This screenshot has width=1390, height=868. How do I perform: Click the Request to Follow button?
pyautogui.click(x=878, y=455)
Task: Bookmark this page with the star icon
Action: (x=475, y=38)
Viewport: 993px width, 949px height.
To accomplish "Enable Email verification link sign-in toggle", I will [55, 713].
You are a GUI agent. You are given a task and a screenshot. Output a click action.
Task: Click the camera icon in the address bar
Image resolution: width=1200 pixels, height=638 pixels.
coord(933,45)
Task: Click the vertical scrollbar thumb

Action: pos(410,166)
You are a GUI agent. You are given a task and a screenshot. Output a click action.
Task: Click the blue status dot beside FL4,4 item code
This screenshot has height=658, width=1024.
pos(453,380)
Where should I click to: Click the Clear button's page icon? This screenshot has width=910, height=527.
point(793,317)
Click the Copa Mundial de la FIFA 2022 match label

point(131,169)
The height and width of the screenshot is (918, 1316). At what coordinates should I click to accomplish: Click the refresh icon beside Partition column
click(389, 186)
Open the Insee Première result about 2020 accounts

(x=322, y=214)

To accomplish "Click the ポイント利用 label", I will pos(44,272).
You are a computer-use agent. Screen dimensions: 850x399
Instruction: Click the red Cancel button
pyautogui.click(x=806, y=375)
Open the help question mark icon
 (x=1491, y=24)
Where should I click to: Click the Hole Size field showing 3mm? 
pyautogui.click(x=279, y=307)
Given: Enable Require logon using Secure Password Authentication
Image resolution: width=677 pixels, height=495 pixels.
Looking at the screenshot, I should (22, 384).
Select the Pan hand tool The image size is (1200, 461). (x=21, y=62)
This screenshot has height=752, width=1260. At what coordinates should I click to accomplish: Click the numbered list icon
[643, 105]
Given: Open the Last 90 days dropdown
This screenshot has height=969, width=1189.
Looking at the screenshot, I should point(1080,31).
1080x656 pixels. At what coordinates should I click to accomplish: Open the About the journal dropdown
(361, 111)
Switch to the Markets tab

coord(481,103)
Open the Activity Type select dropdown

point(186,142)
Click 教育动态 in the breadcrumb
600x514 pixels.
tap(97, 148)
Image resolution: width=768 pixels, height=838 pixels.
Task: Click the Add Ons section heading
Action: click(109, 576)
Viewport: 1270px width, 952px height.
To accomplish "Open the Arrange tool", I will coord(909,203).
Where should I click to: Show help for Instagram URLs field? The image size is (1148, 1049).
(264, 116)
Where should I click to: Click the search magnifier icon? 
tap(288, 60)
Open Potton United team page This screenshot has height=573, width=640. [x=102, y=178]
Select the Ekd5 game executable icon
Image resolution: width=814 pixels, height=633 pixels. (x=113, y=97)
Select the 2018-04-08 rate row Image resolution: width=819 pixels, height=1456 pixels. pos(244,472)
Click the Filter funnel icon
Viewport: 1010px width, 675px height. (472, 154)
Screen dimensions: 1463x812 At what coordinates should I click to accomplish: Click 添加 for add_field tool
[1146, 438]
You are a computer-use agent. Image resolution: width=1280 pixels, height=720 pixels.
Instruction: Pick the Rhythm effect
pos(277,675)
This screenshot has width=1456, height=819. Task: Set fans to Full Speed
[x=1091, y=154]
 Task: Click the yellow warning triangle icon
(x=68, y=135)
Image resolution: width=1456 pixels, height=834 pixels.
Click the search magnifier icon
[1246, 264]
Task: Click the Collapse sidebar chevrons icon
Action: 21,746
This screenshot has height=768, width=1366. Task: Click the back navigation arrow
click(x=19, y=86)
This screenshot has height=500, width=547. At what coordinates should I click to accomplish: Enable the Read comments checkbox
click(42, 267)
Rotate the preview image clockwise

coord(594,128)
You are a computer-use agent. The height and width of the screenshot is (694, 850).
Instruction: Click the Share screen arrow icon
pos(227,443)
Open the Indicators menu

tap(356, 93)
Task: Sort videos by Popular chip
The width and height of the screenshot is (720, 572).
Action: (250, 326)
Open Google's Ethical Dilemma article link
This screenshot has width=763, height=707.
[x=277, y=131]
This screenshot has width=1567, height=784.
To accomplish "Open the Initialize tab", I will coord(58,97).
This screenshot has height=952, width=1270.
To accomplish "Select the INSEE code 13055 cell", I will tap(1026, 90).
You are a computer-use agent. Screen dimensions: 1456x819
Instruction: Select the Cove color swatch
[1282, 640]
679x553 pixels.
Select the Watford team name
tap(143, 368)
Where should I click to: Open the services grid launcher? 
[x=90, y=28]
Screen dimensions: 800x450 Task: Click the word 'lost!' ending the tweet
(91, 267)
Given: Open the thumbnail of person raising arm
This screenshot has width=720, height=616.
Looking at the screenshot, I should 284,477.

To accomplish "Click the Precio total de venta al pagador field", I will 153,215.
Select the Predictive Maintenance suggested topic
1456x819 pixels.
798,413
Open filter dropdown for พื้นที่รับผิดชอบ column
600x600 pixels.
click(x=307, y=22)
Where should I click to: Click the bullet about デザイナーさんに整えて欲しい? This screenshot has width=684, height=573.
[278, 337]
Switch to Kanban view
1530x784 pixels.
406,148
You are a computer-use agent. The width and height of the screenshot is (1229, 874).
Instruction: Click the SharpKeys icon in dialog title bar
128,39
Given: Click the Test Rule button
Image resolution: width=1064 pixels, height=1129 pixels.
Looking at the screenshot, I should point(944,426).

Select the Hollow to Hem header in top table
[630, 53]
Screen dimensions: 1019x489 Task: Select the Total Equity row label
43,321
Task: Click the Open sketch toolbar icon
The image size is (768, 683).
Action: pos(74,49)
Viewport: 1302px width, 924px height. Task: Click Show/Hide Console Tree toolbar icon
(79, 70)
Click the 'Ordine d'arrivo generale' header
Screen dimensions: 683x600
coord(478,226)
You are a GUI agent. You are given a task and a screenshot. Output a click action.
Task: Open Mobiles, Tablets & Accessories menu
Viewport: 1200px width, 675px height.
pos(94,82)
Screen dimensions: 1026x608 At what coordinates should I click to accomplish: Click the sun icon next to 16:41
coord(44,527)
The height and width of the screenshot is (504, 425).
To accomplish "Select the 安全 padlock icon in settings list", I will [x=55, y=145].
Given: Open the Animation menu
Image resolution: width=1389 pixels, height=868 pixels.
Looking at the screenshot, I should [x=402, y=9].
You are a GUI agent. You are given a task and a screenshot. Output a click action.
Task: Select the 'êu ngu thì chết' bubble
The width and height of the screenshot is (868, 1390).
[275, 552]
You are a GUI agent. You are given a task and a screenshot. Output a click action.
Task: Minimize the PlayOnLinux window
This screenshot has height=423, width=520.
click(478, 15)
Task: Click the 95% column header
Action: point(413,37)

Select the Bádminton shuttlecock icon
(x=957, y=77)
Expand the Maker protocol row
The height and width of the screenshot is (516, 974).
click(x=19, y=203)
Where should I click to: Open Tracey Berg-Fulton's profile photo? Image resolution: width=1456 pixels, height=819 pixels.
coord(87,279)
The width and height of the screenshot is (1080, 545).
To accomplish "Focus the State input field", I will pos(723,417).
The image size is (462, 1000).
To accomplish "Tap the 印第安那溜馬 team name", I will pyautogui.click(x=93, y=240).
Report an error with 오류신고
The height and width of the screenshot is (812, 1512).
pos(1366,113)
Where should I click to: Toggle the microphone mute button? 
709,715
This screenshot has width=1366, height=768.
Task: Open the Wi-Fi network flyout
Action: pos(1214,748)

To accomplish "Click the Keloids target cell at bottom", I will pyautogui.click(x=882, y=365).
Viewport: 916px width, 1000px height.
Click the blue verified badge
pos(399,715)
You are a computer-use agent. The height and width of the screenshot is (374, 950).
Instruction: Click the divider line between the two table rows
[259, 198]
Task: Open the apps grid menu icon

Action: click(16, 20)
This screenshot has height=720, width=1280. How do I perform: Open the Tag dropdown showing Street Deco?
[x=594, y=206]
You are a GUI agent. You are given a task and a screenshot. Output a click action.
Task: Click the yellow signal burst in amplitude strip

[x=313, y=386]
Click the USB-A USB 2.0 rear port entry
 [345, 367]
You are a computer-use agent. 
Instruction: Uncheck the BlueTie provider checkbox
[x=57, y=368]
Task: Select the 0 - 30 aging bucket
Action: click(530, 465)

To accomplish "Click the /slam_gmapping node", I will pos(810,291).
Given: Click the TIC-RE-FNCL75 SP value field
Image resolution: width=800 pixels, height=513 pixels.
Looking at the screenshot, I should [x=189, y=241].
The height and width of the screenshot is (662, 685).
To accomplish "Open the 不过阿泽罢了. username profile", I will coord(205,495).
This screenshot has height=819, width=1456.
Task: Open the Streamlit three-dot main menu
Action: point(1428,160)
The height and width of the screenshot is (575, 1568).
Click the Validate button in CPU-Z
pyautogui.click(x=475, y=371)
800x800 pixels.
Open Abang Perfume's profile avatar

(Description of the task): Pull out each line in the records above that contains the string "link", treating uppercase and lowercase as different.

(Written solution):
To accomplish "Enable Email verification link sign-in toggle", I will [55, 713].
Open Google's Ethical Dilemma article link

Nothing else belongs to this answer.